Nachstehend die Themen des Jahres im Spiegel der Saiten-Texte.
Hoffnung auf die grüne Wende – Klimakrise und Klimastreiks
Durch die Bewegung habe ich nun auch wieder Hoffnung. Hoffnung, dass wir es gemeinsam schaffen können, den Klimawandel zu stoppen. Hoffnung auf die grüne Wende, Hoffnung darauf, dass die Zeit gerade noch reicht. Diese Hoffnung hilft mir, die bedrückende Angst ab und an ein wenig zu vergessen.
Anna Miotto vom Kollektik Klimastreik Ostschweiz im Märzheft, online 4. März
Die Wirtschaft muss schrumpfen, sonst werden die Ressourcen der Welt restlos aufgefressen. Wie kann sie das, ohne dass sie kollabiert? Wie gelingt der Übergang zu Produktionsweisen und Sozialwerken, die nicht auf Wachstum angewiesen sind? Das sind die wichtigsten Fragen überhaupt für die Wirtschaftswissenschaften. Alle Wirtschaftsfakultäten sollen sich darauf konzentrieren. Auch an der HSG.
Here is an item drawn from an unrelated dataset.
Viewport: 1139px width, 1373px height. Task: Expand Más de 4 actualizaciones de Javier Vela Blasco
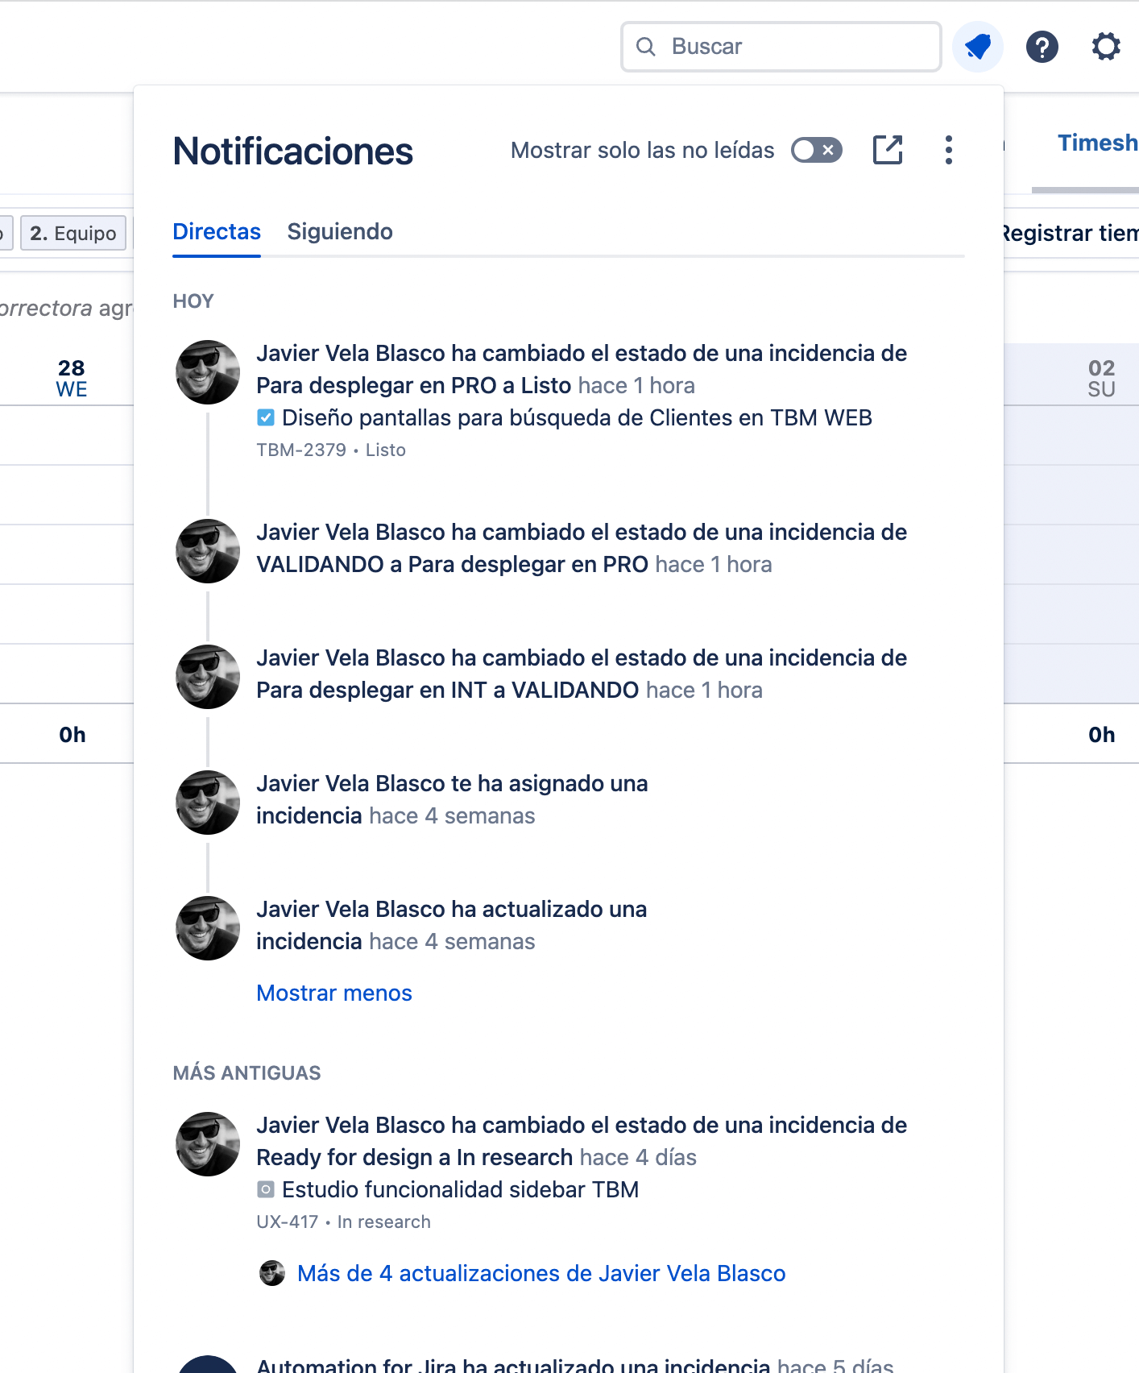click(541, 1273)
Bettina Dyttrich in ihrem 10-Punkte-Plan gegen die Klimakrise im Märzheft, online 13. März
Vor einer Weile wurde ich Vegetarier. Es ist nicht die Welt, aber es ist ein Anfang, um meinen eigenen CO2-Ausstoss zu senken, und es lässt sich leicht umsetzen. Jeder und jede kann auf Fleisch verzichten.
Gian Lüchinger vom Kollektiv Klimastreik Ostschweiz im Märzheft, online 19. März
Ich fühle mich ohnmächtig. Ohnmächtig, wenn ich im Stadtparlament sitze, wo die bürgerlichen alten Herren ‹wohlwollend› meinen Einsatz fürs Klima loben. Herablassend witzeln sie, ob ich auch in die Ferien fliege – und stimmen nachher ohne einen Moment des Zweifels gegen die Ausrufung des Klimanotstands.
Juso-Stadtparlamentarierin Andrea Scheck an der xten Klimademo in St.Gallen, online 18. Oktober
Seit die Klimabewegung in der Schweiz existiert, gab es immerhin einen Fortschritt: Die Klimakrise wird als solche erkannt. Von den meisten zumindest. Jetzt braucht es aber endlich wirkungsvolle Massnahmen. Mit den durchgeführten Aktionen wollen wir zeigen, dass wir es sehr ernst meinen. Wir werden nicht mehr nur streiken, sondern auch andere ausserparlamentarische Wege einschlagen.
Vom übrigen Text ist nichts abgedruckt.